Problem description:
Please set down, with no changes, every line of the material below from the one containing "You are a GUI" through the end. Skip the pictures.
** Opening Source information block **
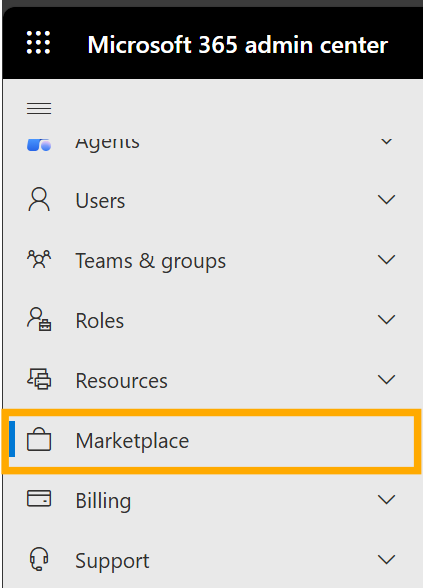Expand the Users chevron
Image resolution: width=423 pixels, height=588 pixels.
pos(387,200)
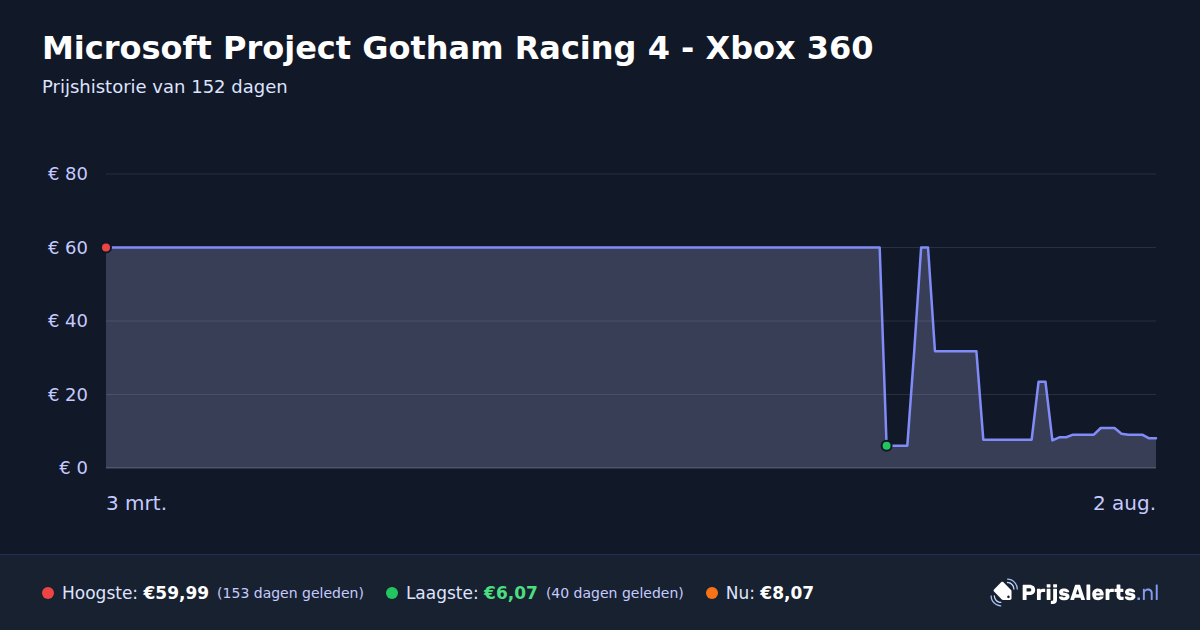Click the €6,07 lowest price value
This screenshot has height=630, width=1200.
[x=510, y=593]
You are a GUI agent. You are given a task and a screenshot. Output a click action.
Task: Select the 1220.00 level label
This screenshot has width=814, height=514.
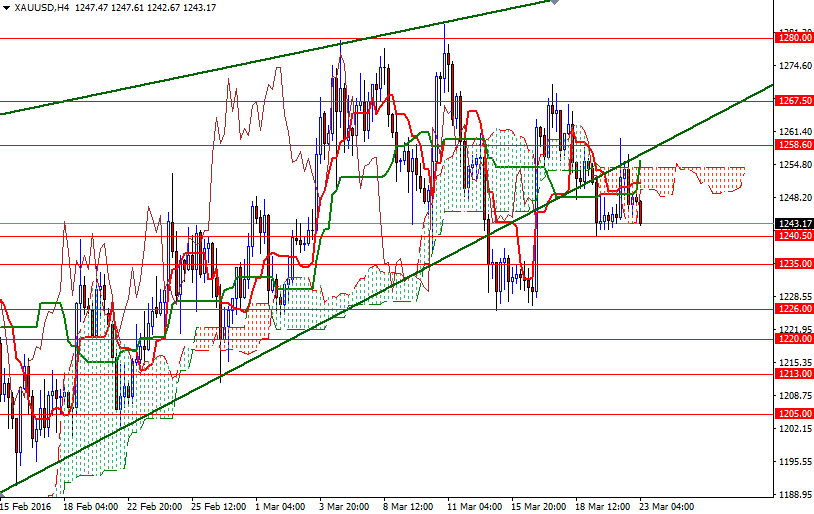coord(792,339)
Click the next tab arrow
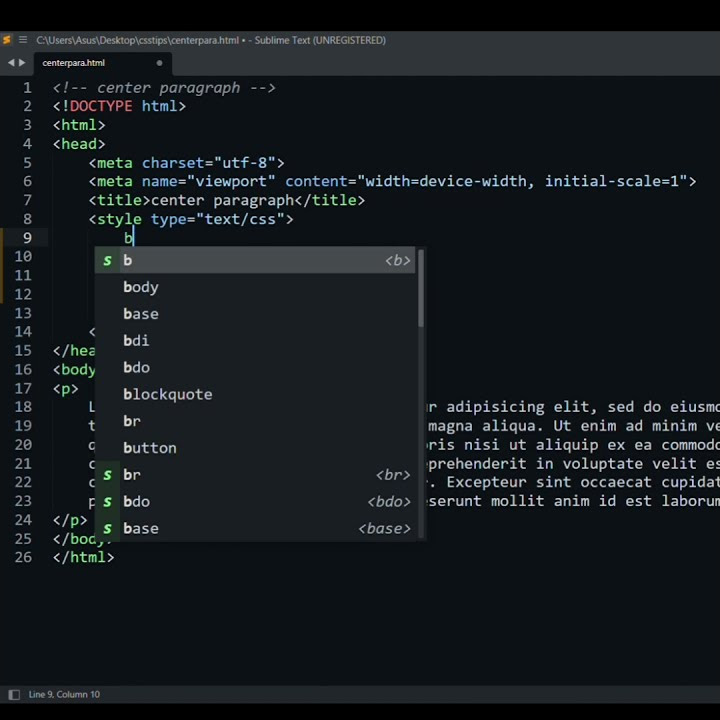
** Closing Source information block **
Result below:
You are a GUI agent. You are given a task and a screenshot. Output a click action.
Task: Select the 1220.00 level label
This screenshot has width=814, height=514.
coord(792,339)
Click the next tab arrow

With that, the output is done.